It's Bolt! They found him.
_________________________________
(GASPS) Bolt!
_________________________________
Yeah, that's right.
The little puppy dog.
_________________________________
That is not Bolt.
_________________________________
Well, that depends on
how you look at it.
_________________________________
You know, when I was little,
I wanted a bicycle for my birthday,
_________________________________
but my parents got me
a baseball glove.
_________________________________
So, you know what I did?
_________________________________
I pretended that baseball glove
was a bicycle,
_________________________________
and I rode it to school every day.
_________________________________
True story.
_________________________________
It's not him.
_________________________________
I think it's him.

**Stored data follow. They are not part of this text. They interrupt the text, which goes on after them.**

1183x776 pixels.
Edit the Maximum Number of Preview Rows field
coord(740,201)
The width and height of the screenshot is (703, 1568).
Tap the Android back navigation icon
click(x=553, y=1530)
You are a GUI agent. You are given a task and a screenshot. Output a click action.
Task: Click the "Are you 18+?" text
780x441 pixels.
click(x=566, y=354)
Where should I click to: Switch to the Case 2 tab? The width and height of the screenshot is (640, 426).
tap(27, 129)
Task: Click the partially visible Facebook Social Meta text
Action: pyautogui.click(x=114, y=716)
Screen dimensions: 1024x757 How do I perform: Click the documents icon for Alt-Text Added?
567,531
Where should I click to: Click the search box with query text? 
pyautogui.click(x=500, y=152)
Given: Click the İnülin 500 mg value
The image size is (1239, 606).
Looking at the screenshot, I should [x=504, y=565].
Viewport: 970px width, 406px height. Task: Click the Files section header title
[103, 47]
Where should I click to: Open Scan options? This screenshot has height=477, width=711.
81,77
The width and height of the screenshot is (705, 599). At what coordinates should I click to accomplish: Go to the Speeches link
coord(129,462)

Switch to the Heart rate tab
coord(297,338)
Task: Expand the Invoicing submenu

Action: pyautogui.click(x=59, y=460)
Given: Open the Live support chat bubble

I do.
_________________________________
(MINDY CLEARS THROAT)
_________________________________
Thank you. Look, kid.
It's time we were honest with you.
_________________________________
If we don't get back into production,
people are going to lose their jobs.
_________________________________
Good people, with families.
_________________________________
But Bolt's still out there, and...
_________________________________
Now, we feel for you,
_________________________________
and the last thing we wanna do
is ask a little girl
_________________________________
to make a grown-up decision,
but it's come to that.
_________________________________
We need you to move on.
_________________________________
We need you to let Bolt go.
_________________________________
(POWERING OFF)
_________________________________
(BEEPING)
_________________________________
Huh?
_________________________________
Must be made of Styrofoam.
_________________________________
No, no! No, no, no, please, please,
it can't end like this!
_________________________________
Stop worrying, cat!
I'll get us out of here.
_________________________________
You can't, Bolt! You got nothing!
No super strength, no superbark...
_________________________________
And no heat vision.
_________________________________
Listen to me, okay?
_________________________________
We are being taken to a place where
humans go animal shopping, all right?
_________________________________
And this is what humans do.
They always pick the cute ones.
_________________________________
The ones that look like you, Bolt.
But the rest of us never come back out.
_________________________________
I said I'll get us out of here, all right?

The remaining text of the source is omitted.